### PASSAGE TO READ
In religion news, the theologically conservative Pittsburgh diocese seceded from the more liberal Episcopal Church and formed a new North American province with other breakaway parishes.
Meanwhile, Episcopal bishop Charles Bennison was defrocked in Philadelphia after a church panel found him guilty of covering up his brother's sexual assaults of a teenage girl in the 1970s.
Immigrant tensions increased in the hardscrabble coal region of eastern Pennsylvania after three white teens in Shenandoah were charged in the fatal beating of an illegal Mexican immigrant. Luis Ramirez, 25, left a fiancee and two children.
In April, Tamaqua resident Nathan Bowman survived a 500-foot fall into a strip mine in Coaldale, astounding rescuers who spent hours on a risky descent into the abyss to bring him back out. A few days later, his friend was charged with pushing him over the edge.
Though mining is not the industry it once was in Pennsylvania, the state may yet offer another fossil-fuel bonanza. Companies increasingly flocked here in 2008 to stake claims to portions of the Marcellus shale, an underground rock formation that could become the nation's most prolific natural gas reservoir.
Pennsylvanians can look forward to being even better informed in 2009.
The new Right-to-Know Law takes effect Jan. 1. It is built on the presumption that most government records are open, and is expected to dramatically expand what people can find out about what goes on behind the scenes of the state and local governments.
######
### INFORMATION SUPPLIED
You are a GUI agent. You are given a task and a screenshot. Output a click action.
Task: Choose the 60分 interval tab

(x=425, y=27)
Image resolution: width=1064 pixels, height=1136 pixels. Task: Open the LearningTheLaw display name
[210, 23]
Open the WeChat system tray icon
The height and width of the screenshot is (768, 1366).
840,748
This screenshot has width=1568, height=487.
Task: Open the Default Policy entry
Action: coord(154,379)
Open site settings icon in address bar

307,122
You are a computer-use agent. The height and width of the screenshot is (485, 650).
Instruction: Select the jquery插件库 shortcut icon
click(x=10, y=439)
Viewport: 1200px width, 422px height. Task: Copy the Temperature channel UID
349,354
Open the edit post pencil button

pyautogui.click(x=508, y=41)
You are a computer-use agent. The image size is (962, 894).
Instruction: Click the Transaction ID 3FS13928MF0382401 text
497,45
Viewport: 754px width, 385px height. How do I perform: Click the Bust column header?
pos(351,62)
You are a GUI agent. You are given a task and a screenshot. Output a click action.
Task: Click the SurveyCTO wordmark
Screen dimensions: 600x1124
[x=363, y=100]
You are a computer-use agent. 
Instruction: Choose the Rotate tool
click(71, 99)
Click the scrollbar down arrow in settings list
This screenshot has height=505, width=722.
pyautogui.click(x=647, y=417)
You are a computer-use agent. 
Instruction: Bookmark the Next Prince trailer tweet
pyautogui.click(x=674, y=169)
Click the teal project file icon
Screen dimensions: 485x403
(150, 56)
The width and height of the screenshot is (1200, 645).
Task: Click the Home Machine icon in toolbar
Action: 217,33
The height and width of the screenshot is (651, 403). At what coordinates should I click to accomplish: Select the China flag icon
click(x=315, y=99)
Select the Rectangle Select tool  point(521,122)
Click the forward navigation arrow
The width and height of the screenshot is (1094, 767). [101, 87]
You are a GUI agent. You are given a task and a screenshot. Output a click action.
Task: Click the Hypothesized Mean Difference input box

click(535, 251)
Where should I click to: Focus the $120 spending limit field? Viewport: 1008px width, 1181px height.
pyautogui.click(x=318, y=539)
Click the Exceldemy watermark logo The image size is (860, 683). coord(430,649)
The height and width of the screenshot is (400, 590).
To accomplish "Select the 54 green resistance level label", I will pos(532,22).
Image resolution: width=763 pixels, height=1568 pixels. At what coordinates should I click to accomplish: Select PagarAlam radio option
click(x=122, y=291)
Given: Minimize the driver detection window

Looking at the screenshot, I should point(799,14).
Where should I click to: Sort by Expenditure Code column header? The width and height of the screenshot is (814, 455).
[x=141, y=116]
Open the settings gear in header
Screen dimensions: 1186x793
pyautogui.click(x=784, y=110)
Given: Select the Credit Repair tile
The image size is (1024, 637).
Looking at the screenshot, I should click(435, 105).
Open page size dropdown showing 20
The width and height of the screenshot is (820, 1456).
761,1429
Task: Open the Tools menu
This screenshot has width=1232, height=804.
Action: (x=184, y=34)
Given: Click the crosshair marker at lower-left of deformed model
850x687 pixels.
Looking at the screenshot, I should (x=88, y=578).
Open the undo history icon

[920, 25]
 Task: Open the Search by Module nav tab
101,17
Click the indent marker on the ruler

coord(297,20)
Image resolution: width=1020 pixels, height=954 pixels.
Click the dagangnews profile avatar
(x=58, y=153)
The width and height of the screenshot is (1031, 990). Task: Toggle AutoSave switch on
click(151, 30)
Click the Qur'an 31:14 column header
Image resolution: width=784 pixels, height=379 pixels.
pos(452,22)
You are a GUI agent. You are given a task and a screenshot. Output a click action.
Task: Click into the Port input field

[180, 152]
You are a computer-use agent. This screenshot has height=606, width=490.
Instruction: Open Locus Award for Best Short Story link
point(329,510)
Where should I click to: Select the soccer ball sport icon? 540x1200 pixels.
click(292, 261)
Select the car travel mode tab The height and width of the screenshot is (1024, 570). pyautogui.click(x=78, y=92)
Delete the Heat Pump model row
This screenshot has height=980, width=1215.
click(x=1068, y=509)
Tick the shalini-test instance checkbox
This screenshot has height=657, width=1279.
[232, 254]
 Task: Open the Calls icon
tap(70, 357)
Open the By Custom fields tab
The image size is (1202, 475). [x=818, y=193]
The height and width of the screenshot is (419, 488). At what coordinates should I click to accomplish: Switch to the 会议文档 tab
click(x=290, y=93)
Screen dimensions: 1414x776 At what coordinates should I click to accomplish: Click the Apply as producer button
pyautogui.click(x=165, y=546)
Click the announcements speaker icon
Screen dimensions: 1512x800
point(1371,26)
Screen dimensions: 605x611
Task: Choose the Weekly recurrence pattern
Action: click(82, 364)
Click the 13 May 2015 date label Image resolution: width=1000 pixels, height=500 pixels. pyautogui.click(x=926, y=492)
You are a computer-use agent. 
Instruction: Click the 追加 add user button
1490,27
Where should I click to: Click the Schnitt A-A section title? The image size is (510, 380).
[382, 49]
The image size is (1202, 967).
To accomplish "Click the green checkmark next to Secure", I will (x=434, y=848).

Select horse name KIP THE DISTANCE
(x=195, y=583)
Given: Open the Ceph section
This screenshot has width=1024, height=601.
######
• TASK LIST:
a. According to the news roundup, how far did Nathan Bowman fall into the strip mine in Coaldale?
b. Rewrite the news roundup from "In religion news, the" up to and including "in the 1970s.", putting "removed from the clergy" in place of "defrocked".
c. Do these statements agree with the news roundup? Answer yes or no for each and quote the words that decide it. (i) The Right-to-Know Law takes effect on Jan. 1. (ii) Luis Ramirez was 30 years old. (iii) In 2008, companies increasingly came to Pennsylvania to stake claims to parts of the Marcellus shale.

• ANSWERS BY ITEM NUMBER:
a. 500 feet.

b.
In religion news, the theologically conservative Pittsburgh diocese seceded from the more liberal Episcopal Church and formed a new North American province with other breakaway parishes.
Meanwhile, Episcopal bishop Charles Bennison was removed from the clergy in Philadelphia after a church panel found him guilty of covering up his brother's sexual assaults of a teenage girl in the 1970s.

c.
(i) Yes: "The new Right-to-Know Law takes effect Jan. 1."
(ii) No: "Luis Ramirez, 25, left a fiancee and two children."
(iii) Yes: "Companies increasingly flocked here in 2008 to stake claims to portions of the Marcellus shale."